■ **What the task asks**: Your task is to gather the lines below that hold the string "will".

(Data extracted from a collection)
= Beginning of Section =

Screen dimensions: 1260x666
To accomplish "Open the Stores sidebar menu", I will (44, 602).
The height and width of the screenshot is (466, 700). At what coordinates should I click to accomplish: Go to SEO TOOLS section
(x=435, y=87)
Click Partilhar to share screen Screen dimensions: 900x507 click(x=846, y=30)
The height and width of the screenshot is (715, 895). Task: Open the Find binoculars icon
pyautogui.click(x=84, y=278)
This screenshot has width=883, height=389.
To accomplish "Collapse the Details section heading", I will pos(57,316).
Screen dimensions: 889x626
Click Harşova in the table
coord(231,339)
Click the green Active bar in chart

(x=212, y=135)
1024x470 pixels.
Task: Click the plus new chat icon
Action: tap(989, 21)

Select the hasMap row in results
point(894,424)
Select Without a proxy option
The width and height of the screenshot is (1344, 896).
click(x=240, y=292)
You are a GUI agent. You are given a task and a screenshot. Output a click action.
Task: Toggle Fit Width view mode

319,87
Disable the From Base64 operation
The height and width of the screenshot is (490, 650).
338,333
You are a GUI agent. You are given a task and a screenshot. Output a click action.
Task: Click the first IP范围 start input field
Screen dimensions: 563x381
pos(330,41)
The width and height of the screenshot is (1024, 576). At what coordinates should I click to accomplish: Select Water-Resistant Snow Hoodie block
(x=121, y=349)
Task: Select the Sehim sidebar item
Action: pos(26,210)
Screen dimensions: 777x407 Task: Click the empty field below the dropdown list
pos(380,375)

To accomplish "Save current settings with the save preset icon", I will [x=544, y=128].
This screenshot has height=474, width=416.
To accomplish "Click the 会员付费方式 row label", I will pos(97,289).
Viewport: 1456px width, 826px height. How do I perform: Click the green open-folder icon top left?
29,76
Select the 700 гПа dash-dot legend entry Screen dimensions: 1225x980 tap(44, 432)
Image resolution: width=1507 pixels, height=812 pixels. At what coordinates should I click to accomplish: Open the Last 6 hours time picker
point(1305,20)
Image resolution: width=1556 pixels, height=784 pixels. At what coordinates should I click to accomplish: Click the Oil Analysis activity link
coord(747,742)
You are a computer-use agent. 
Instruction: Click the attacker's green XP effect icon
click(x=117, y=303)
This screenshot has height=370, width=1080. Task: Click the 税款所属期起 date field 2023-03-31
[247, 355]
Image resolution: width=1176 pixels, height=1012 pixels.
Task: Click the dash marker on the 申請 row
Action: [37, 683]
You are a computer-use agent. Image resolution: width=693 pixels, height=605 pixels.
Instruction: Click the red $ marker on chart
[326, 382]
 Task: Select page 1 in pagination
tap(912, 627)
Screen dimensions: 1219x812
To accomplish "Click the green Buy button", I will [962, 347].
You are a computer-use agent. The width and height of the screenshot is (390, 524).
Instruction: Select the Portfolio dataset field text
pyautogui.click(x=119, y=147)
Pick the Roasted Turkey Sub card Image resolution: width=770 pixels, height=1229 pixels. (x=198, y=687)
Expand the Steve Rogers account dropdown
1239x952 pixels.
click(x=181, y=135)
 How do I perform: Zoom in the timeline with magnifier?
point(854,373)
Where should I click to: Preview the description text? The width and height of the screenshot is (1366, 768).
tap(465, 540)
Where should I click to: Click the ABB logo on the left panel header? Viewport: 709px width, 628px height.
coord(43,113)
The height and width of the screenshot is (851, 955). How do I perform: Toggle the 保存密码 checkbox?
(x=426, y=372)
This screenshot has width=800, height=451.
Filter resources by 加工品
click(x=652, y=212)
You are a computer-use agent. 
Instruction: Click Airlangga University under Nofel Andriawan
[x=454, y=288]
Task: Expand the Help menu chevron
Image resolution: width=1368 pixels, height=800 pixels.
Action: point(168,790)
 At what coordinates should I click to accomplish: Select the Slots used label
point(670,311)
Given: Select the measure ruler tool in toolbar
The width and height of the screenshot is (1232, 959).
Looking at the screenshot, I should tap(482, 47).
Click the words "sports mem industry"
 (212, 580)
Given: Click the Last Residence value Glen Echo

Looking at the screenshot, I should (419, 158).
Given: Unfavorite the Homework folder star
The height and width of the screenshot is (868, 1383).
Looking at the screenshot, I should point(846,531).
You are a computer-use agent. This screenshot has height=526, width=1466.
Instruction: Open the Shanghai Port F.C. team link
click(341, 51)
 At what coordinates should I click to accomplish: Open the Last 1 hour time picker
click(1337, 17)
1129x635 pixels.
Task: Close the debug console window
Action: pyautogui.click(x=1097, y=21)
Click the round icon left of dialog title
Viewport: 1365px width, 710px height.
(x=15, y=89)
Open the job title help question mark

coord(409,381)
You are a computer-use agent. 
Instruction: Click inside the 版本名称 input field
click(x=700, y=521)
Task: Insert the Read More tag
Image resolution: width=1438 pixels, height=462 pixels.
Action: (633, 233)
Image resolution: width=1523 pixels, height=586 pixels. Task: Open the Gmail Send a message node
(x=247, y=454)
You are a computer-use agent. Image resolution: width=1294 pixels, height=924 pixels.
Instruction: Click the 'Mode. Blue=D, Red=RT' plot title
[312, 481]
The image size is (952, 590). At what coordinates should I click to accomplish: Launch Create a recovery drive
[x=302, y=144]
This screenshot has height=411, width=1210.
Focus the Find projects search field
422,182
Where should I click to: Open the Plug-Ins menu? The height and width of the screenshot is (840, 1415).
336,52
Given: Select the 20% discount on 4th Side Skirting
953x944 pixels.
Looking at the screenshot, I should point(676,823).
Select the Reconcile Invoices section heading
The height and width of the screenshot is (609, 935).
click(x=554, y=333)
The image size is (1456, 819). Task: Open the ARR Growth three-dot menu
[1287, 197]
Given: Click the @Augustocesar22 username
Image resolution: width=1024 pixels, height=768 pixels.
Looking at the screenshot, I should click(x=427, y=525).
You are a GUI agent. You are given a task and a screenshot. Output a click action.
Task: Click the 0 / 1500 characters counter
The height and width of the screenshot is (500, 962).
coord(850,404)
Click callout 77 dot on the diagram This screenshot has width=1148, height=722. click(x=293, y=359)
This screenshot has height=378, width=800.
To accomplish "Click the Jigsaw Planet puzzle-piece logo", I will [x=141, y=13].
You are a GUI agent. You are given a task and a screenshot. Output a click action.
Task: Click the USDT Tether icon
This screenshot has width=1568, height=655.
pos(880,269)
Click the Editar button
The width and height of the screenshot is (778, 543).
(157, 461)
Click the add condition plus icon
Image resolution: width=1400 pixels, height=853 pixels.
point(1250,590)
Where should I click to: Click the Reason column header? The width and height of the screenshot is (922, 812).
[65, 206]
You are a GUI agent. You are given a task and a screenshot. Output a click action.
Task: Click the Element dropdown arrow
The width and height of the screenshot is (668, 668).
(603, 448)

= End of Section =

■ **Response box**:
To accomplish "Open the Stores sidebar menu", I will (44, 602).
To accomplish "Collapse the Details section heading", I will pos(57,316).
To accomplish "Save current settings with the save preset icon", I will [x=544, y=128].
To accomplish "Click the 会员付费方式 row label", I will pos(97,289).
To accomplish "Click the green Buy button", I will [962, 347].
To accomplish "Click the Jigsaw Planet puzzle-piece logo", I will [x=141, y=13].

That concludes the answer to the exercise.